• _TASK DESCRIPTION_:
Nothing but the lines below from the one that contains "You are a computer-use" through the one that contains "Task: Click the" should be retyped, exactly and including both ends. Do not include pictures.

• _MATERIAL TO PROCESS_:
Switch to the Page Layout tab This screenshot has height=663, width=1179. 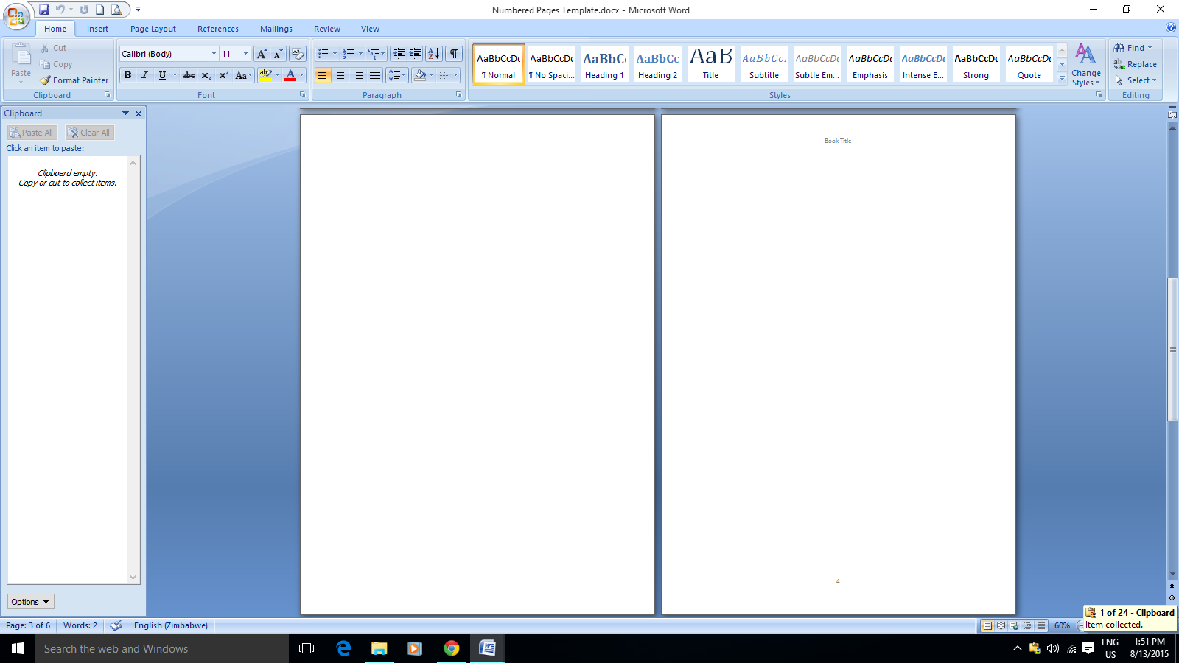pos(153,29)
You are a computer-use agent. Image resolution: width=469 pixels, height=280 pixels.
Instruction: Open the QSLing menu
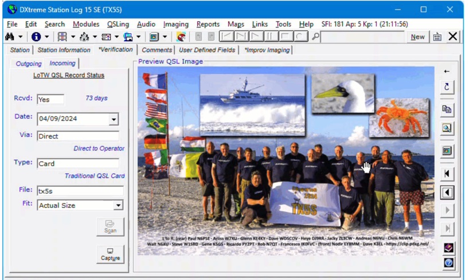(119, 24)
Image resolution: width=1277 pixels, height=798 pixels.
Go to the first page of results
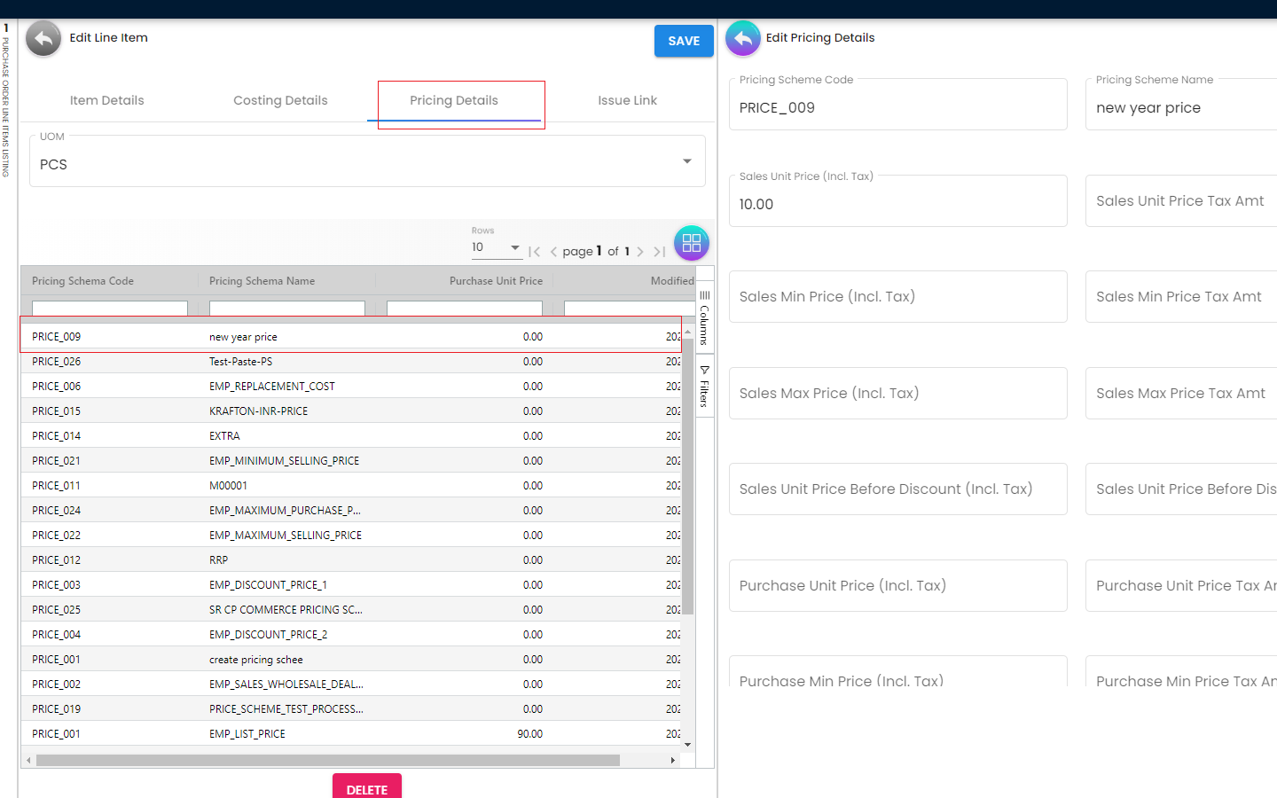tap(534, 252)
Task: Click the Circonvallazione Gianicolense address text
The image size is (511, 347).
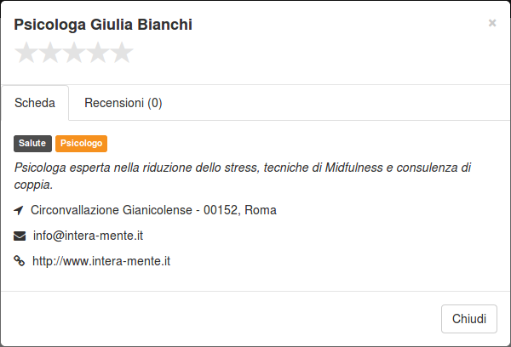Action: tap(153, 210)
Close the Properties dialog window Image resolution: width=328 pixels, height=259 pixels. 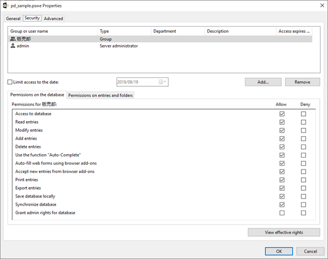click(318, 5)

• _TASK RESULT_:
You are a computer-use agent. Image resolution: width=469 pixels, height=280 pixels.
Instruction: Open the QSLing menu
(119, 24)
Image resolution: width=1277 pixels, height=798 pixels.
Go to the first page of results
tap(534, 252)
Task: Click the Circonvallazione Gianicolense address text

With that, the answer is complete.